Children develop these senses before birth, preparing them for the outside world. In their early years, children use their senses to explore their environment and understand their place in it.
Providing an environment that supports children’s sensory development throughout early childhood will help them to excel. Read on to understand what sensory processing means, why it’s important, and sensory integration activities you can use in the classroom.
What is sensory processing?
Sensory processing is the ability to perceive, process, and organize information received through the senses and form an appropriate behavioral or motor response to it. In early childhood, sensory skills become more refined and facilitate multisensory learning. As a child’s senses develop, they should be able to comprehend and interpret sensory input (from their own body and the environment) and respond in a consistent and meaningful manner. For effective sensory processing, the seven senses (listed below) must work together:
- Sight (visual sense)
- Hearing (auditory sense)
- Smell (olfactory sense)
- Touch (tactile sense)
- Taste (gustatory sense)
- Vestibular sense (movement and balance)
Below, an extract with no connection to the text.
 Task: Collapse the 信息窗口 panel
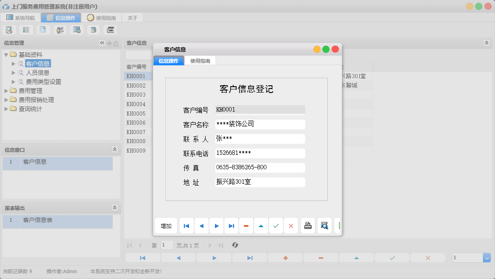115,149
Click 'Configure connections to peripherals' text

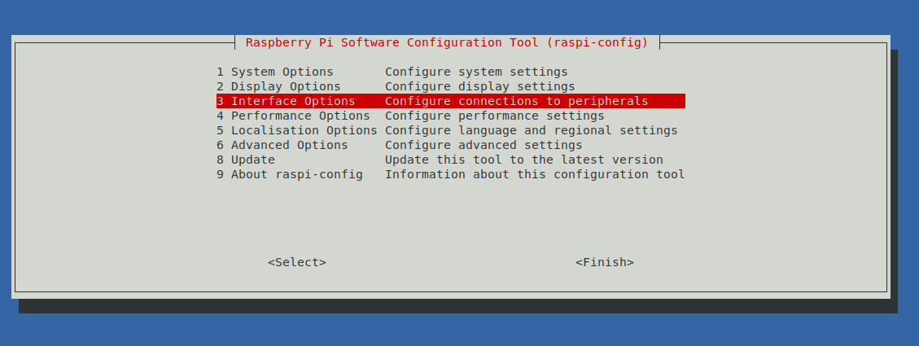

- Proprioceptive sense (body part positioning and movement)
Why is sensory processing important?
Sensory processing plays a crucial role in emotional self regulation, which is a skill children gain to help identify and manage their emotions in an appropriate way. With sensory processing skills, children are able to better regulate their emotions and calm themselves down with things like deep breathing exercises. Sensory processing also affects a child’s actions in the classroom, from how they walk to how they interact with you and their peers. Here’s why it’s so important for child development:
Develops visual sense (sight)
Through sensory processing, children detect, interpret, and differentiate visual information like colors, movement, and brightness. In addition, children develop the ability to distinguish between shapes, an essential learning skill for recognizing numbers and letters.
Develops auditory sense (hearing)
Children use sensory processing skills to perceive the pitch, volume, rhythm, and closeness of sounds. They can tell when a sound is loud or soft. A sharp sense of hearing also helps children to differentiate sounds between similar-sounding words, like kitchen and chicken.
Develops olfactory sense (smell)
As children’s sensory processing skills are strengthened, they begin to develop the ability to detect and interpret smells. They’re able to differentiate between pleasant smells and unpleasant smells. Because smell is interconnected with taste, when children smell food, it also activates their sense of taste.
Develops gustatory sense (taste)
Through sensory processing, children develop the ability to perceive the taste (sweet, sour, bitter, and salty) of substances. Sensory processing helps children differentiate different flavors to determine foods they enjoy and foods they don’t like.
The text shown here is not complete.